After that things gradually got better as I learned where all the drops were, and I found myself actually getting back to Carmarthen before the end of the day. There were two other mini-disasters still to come though. On one of the early days, when I had yet to learn the subtle art of correctly loading for safe transportation, I braked sharply and a tin of paint fell over. The lid came off, and in a ghastly reprise of the mixing incident I found the floor of the van awash with dark blue paint. At my next drop I begged some old newspaper and cleaned up the mess as best I could. But some damage had been done: it had splashed over an open box of goods such as antifreeze and screen-wash destined for a supermarket. I couldn’t possibly deliver it in that condition. I didn’t dare take it back to the depot either, so it went home to the farm with me at the end of the day (I was allowed to take the van home in the evenings) and that night Steph and I laboriously scraped the now dried-on paint off all the products. Fortunately it came off reasonably well; most things were in cartons and no actual products were ruined. I was a little annoyed that none of my new brothers and sisters lent a hand in rescuing me though. I kept the goods at home and delivered them the next time I did that round, and, fortunately for me, the firm was none the wiser.

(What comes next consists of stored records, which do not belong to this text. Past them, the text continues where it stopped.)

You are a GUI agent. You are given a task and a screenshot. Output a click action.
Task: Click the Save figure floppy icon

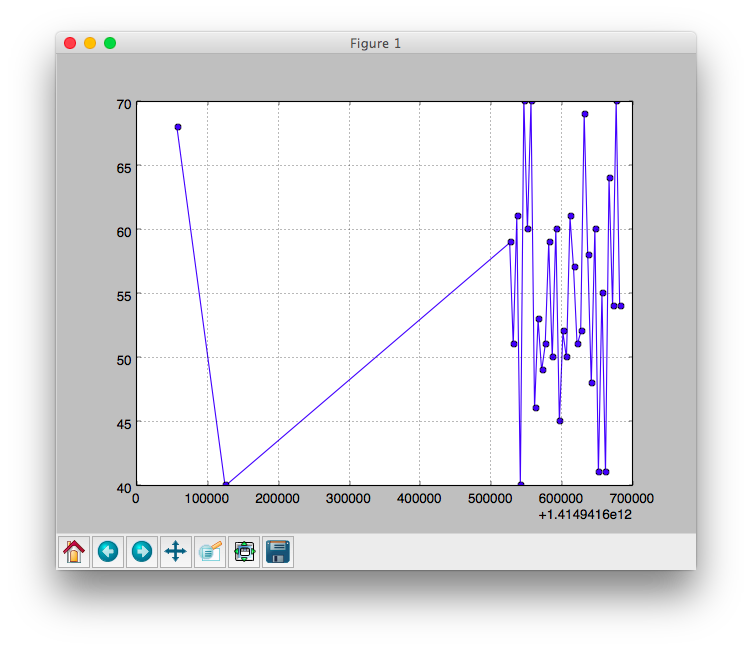tap(278, 552)
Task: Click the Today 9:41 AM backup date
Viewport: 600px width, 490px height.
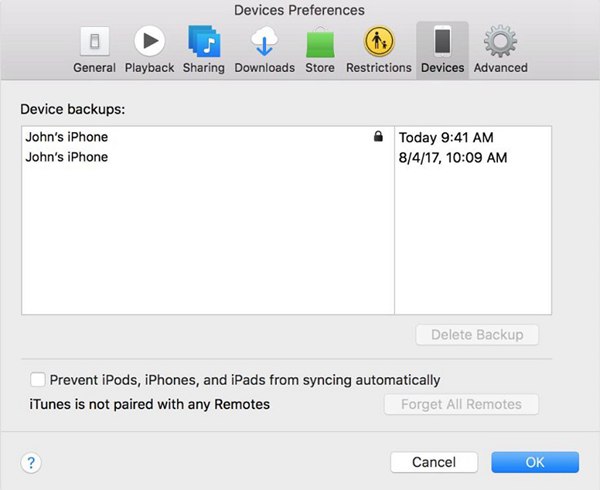Action: (446, 137)

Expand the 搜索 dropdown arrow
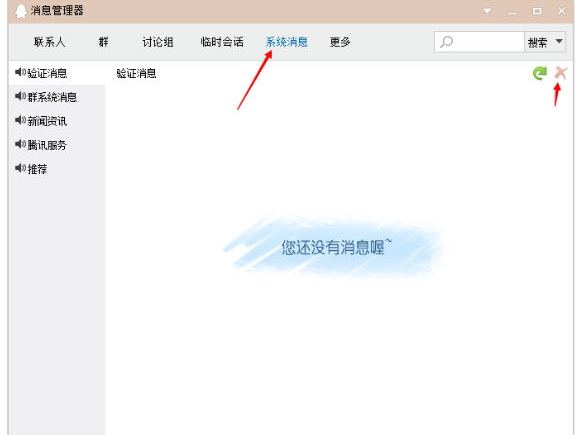[x=559, y=41]
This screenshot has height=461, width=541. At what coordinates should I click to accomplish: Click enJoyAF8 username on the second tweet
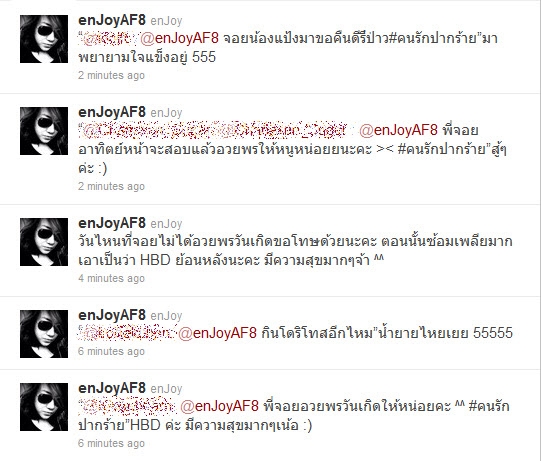click(x=112, y=112)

The string of mishaps reached a horrible climax when, one late afternoon, I was driving along a narrow road on the way home. A tractor approached from the other direction and we had to squeeze past each other. Little did I know that there was a concealed ditch on my side. My front near side wheel slipped over into it, and the van executed an undignified nosedive and came to an abrupt, acutely angled halt. The tractor driver, full of solicitousness, attached a chain to his rear end and mine and pulled me out. The Transit did not look good. It’s nearside wing had become somewhat reformed, in an interestingly sculptural sort of way. Thankfully, there seemed to be no mechanical damage and the other driver and I dispensed with the usual insurance niceties. It was no one’s fault anyway. But I then had the doubtful pleasure of presenting the mangled van back at base the following morning. The manager hit the roof. When he came back down he threatened me with the sack if there were any more incidents. It was the first, and only, time in my variegated career that I came close to being fired.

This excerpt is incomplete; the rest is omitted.